The impact of Christianity on world history is unfathomable, incalculable and unconquerable and even in nations like England or France (or America for that matter) where but a few were authentic believers, the impact of the religion of Christ, counted in millennia rather than decades, has been earth shattering, foundation-laying and world-changing.
Some seek to dismantle these very basic building blocks of the First World by claiming that there is such a thing known as “Western Christianity” that can be divided, or made distinct from some other kind of Christianity. We deny this notion.
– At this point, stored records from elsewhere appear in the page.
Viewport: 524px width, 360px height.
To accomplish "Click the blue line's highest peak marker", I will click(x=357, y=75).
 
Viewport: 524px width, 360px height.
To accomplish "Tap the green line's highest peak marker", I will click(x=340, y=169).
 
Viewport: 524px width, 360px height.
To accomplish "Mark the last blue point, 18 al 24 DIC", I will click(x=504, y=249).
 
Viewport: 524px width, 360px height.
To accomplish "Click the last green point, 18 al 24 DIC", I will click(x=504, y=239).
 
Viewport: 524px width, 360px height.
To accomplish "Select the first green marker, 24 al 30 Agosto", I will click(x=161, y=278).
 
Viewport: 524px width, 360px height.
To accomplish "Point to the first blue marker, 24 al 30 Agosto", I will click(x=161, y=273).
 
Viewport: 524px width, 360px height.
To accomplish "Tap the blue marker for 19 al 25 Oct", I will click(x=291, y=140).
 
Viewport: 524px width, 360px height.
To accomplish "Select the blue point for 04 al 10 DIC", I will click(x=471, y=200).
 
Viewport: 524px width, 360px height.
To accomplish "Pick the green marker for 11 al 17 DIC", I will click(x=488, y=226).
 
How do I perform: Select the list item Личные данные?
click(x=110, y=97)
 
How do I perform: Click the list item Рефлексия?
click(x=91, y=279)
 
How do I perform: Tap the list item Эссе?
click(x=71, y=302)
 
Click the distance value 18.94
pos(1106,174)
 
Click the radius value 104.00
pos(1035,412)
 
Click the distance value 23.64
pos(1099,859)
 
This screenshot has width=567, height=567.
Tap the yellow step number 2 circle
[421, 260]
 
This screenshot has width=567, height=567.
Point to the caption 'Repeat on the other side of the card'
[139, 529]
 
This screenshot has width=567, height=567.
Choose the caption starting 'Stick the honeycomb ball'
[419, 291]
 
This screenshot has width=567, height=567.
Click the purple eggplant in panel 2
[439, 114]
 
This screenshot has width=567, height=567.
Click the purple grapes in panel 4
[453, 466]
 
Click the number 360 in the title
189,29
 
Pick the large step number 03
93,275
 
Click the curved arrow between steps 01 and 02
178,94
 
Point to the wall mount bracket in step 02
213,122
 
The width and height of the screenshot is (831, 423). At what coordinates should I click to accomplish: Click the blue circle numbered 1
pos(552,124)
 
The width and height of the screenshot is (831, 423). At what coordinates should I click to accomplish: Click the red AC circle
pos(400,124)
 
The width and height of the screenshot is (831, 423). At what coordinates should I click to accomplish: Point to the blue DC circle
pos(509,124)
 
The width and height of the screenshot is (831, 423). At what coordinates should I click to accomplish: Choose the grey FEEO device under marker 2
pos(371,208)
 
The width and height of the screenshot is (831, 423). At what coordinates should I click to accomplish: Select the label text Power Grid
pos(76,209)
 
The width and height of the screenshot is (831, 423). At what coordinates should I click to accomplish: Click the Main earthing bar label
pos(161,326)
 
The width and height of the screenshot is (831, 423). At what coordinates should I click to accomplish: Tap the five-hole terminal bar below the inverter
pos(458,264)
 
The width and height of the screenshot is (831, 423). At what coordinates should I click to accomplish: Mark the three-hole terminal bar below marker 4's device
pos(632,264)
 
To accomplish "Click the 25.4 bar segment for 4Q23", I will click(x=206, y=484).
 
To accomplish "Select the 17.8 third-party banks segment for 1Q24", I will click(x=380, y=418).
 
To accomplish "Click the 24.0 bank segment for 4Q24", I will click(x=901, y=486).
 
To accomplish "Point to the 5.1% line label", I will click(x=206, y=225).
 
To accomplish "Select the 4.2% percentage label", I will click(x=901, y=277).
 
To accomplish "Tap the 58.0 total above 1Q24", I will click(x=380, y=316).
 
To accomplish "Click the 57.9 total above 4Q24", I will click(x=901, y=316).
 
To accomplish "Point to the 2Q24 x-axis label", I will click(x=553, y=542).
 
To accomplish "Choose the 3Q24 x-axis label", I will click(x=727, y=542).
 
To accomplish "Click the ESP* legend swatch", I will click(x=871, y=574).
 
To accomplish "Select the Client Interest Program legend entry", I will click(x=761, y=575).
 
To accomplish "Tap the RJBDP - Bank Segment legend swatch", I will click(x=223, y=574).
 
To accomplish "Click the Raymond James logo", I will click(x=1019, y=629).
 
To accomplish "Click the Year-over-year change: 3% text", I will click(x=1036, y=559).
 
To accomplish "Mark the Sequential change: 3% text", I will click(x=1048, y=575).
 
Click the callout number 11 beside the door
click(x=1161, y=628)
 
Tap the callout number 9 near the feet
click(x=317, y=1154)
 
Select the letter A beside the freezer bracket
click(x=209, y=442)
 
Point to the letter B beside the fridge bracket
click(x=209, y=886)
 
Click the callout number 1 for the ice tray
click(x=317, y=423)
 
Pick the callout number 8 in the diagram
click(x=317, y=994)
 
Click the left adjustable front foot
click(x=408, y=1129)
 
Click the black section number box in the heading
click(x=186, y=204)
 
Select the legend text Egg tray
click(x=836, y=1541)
While beginning in Jerusalem, being advanced in its early years in places like North Africa, and settling its seats of influence in places like Antioch of Syria, Corinth, and ultimately Rome, the stream of authentic Christianity built what we now know as Western Civilization. We would not argue that there is a kind of Christianity that is unique to Western Civilization. We would argue that Western Civilization is the product of authentic Christianity.
Furthermore, we would argue that the vast majority of that which is of any value in human civilization, which benefits “human flourishing,” is intrinsically Western, but only because what we know as “Western” is ultimately that which is Christian.
This is not to say of course, that everything in Western Civilization is Christian or that everything claiming to be is either. As I said in the quotation from my manuscript above, the New World was settled in large part due to the contest between Protestants and Catholics (like Columbus) in the Reformation and Counter-Reformation. Even faux-Christianity, like that of the Jesuits which conquered parts of the Americas, is better for a culture than no Christianity at all.
The impact of Columbus’ voyage to America has been inherently (and mostly) good. To deny this is to deny objective, historical fact. Ultimately, aside from the benefits of Western Civilization brought by the Catholic navigator Christopher Columbus, this also inadvertently opened the doors of mass Protestant evangelism of the Americas. God’s providence indeed.